How to ignore child text elements
WillBishop opened this issue · 1 comments
WillBishop commented
Hello,
Say you have a document that looks like this
<!DOCTYPE html>
<html>
<head></head>
<body>
<div>
<div>
<span>I'm the first element</span>
<p>I'm the second element <strong>with bold text</strong></p>
</div>
<div>
<p>I'm the fourth element.</p>
<p>I'm the fifth element</p>
</div>
</div>
</body>
</html>
I'm trying to get an array, containing the text of each of those elements.
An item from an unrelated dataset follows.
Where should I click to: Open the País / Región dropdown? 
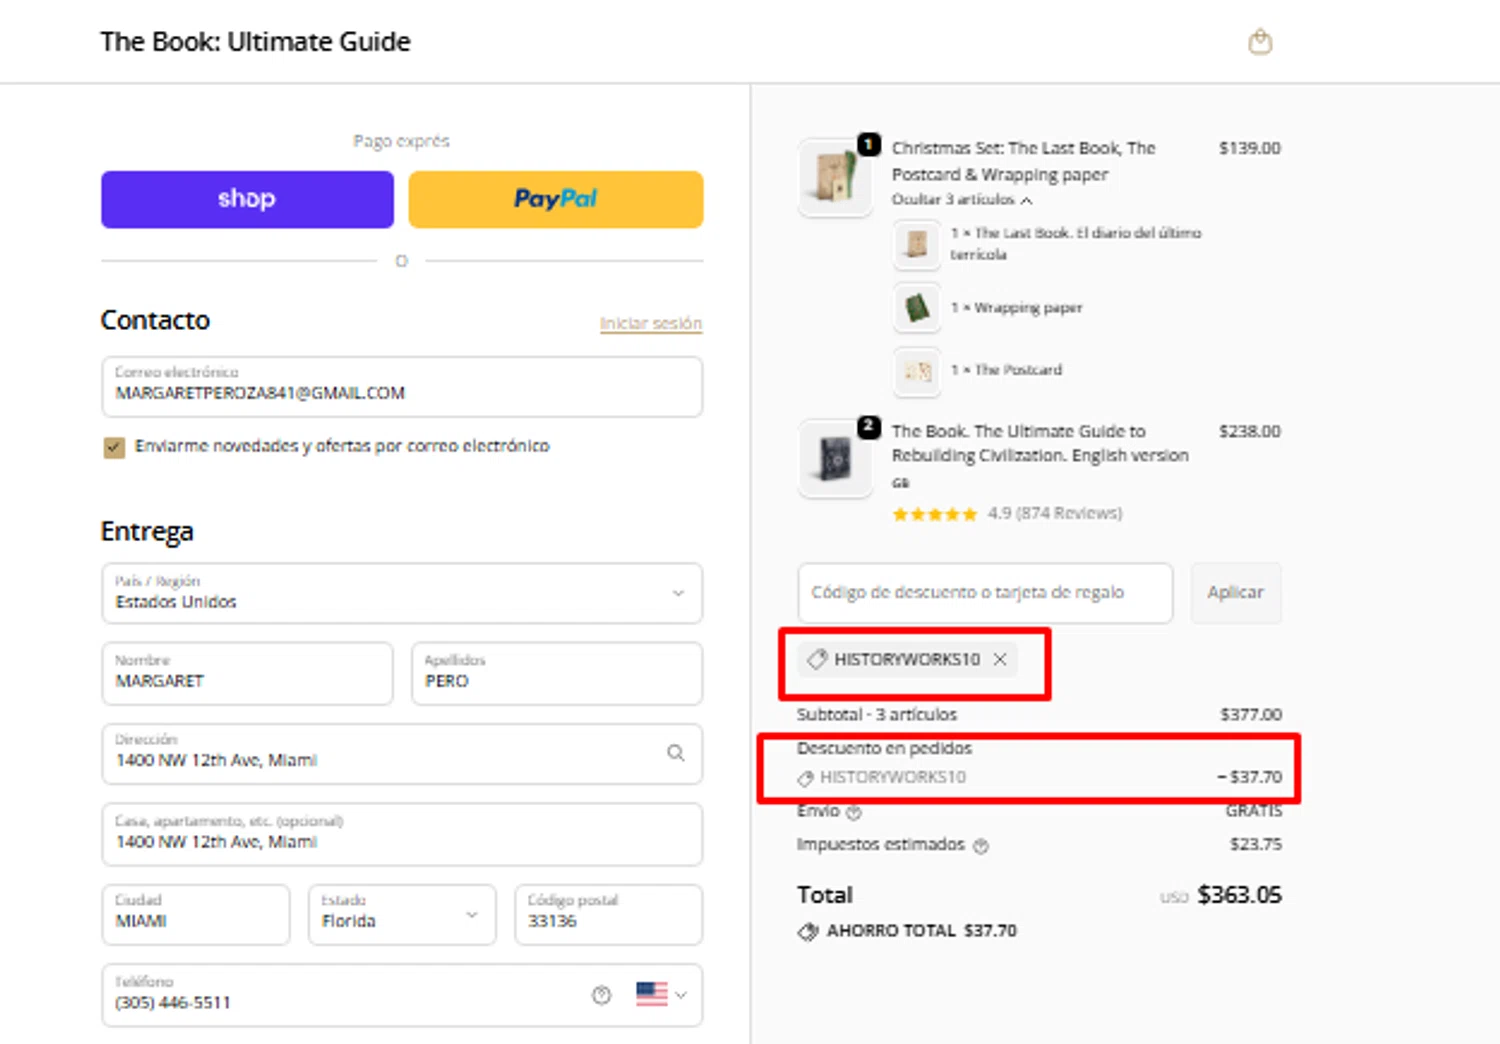[x=401, y=593]
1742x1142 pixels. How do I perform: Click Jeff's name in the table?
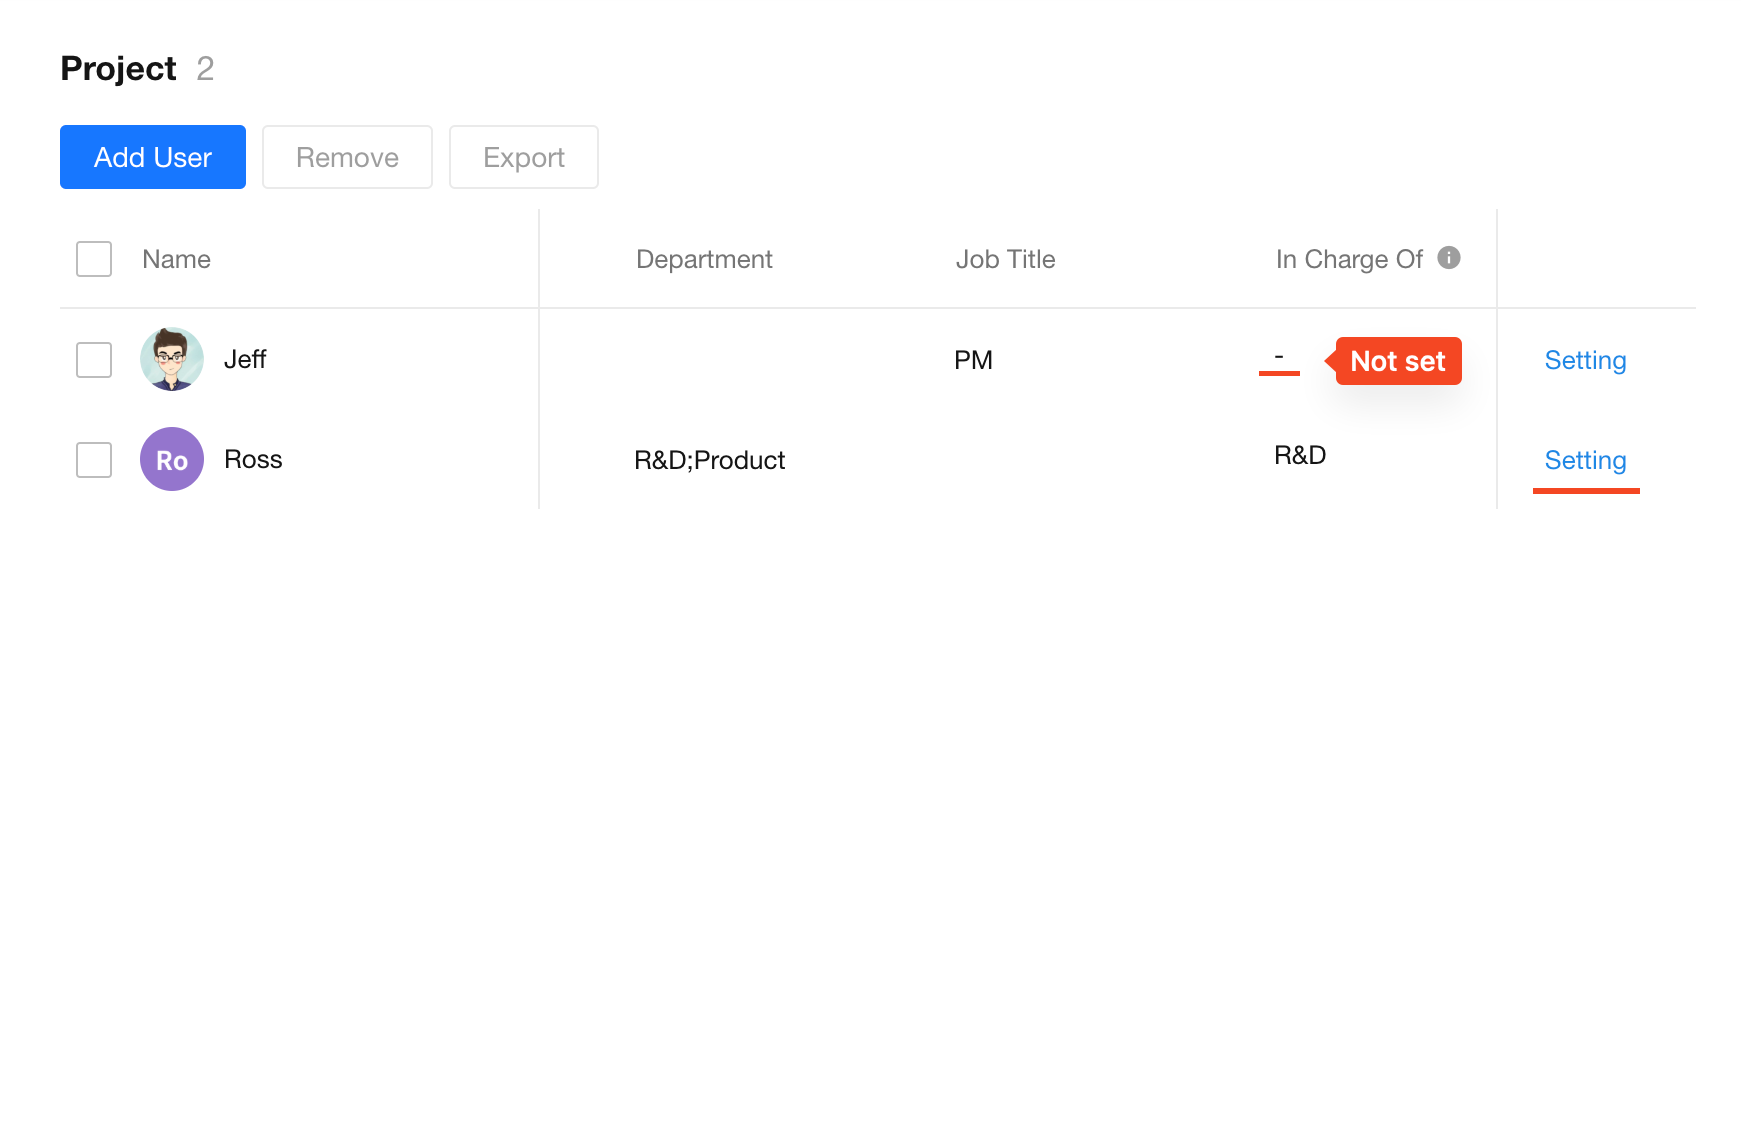[x=245, y=359]
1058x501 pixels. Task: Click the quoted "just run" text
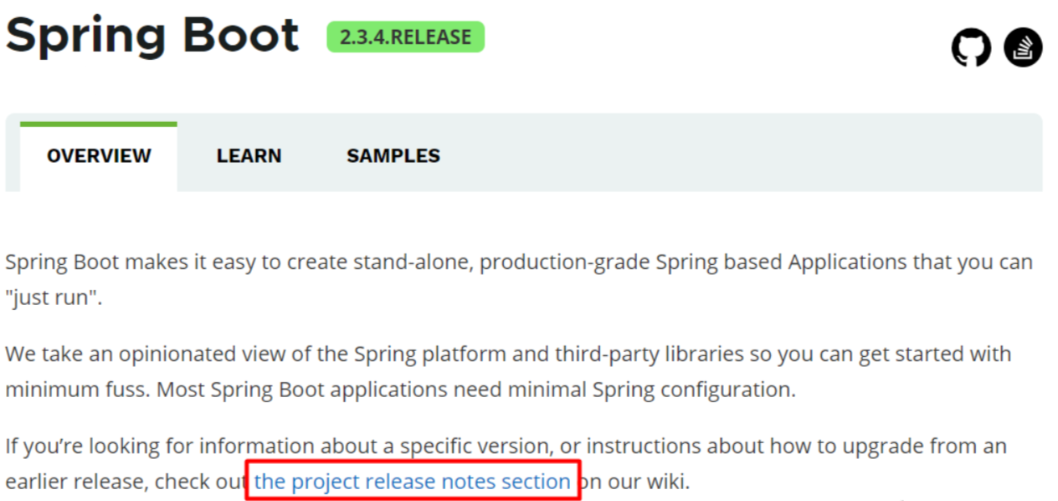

Obviously I'm simplifying the page, but I'm working with pages that may use span
as the parent for all text, or p
. If I use getAllElements
, then call .text()
on each, I"ll end up with duplicates, as <strong>with bold text</strong>
is its own element, within another.
So in the end I want an array looking like
[
"I'm the first element",
"I'm the second element with bold text",
"I'm the fourth element.",
"I'm the fifth element"
]
I know this isn't a support forum but I wasn't sure where else to go.
scinfu commented
Hi,
try this code for your specific code:
let doc: Document = try SwiftSoup.parse(html)
let array = try doc.select("p,span").map{ try $0.text()}
result:
["I\'m the first element", "I\'m the second element with bold text", "I\'m the fourth element.", "I\'m the fifth element"]